The First Stone

Jesus was standing on a hill talking to his people.

“He who hath not sinned, cast the first stone.”

Just then a stone came flying from the back of the crowd and hit him hard on the head.

“Ouch, Dad! I hate when you do that!”

Funny Speach

This is an actual speech that a student gave to the entire
student
body for a friend to help him get elected to the student
government association.

“I know a man who is firm — he’s firm in his pants, he’s firm
in his shirt, his character is firm. but most… of all his
belief in you, the students fo Bethel is firm.”

“Jeff is a man who takes his point and pounds it in — If
necessary, he’ll take an issue and nail it to the wall.

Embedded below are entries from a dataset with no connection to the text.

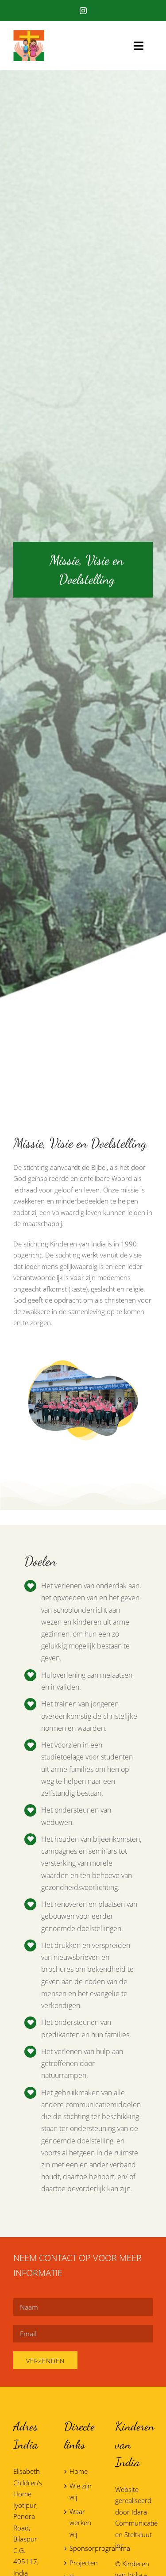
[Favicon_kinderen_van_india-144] (28, 33)
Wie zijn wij (80, 2491)
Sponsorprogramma (83, 2548)
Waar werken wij (80, 2522)
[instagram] (83, 10)
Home (78, 2471)
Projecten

He
doesn’t attack things in spurts. he drives hard — pushing and
pushing until finally — he succeeds.”

“Jeff is a man who will go to the very end — even the climax,
for each and every one of you.”

“So vote for jeff for ASB Vice President — he’ll never come
between you and the best our high school can be.”

Clinton and the Genie

Bill Clinton is walking around in the White House when he stumbles upon a very old lamp. He picks it up and rubs it. Within seconds, a genie pops out
“I will grant you but one wish” the genie says.

Clinton thinks it over, and says, “I wish for peace in the middle east.”

“Where is that?” the genie asks.

Clinton pulls out a map and points to the mid-east.

“Are you kidding? Do you have any idea how long they’ve been fighting over there? There’s no way I can stop that! Pick another wish instead.”

Clinton thinks it over and says, “I wish that the American people wouldn’t make fun of me and my wife, and that I will be remembered as the best President of all time.”

The genie says, “Let me see that map again.”

Lost while hunting

Two men from Canada were out hunting. They decided to separate to get a better chance of catching something. The first man says to the other, ‘If you get lost, fire three shots into the air every hour. That way I can pinpoint you and find you.’ After about three hours, the second man finds he is really lost. He decides to fire three shots into the air as the first man told him. He then waits an hour and does it again. He repeats this until he is out of ammo. The next morning, the first man finds the second with the help of forest rangers. He asks the first man if he did what he told him to do. The man answers, ‘Yes, I fired three shots into the air every hour on the hour until I ran out of arrows.’